— START EXTRACTED MATERIAL —

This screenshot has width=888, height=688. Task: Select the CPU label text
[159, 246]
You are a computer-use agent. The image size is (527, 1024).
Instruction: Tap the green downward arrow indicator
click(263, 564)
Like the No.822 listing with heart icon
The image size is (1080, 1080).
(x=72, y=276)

— END EXTRACTED MATERIAL —

#### WORK TO DO:
Pull out every line of the stored items above that contains the string "size", matching case exactly.

#### WRITTEN ANSWER:
You are a computer-use agent. The image size is (527, 1024).
The image size is (1080, 1080).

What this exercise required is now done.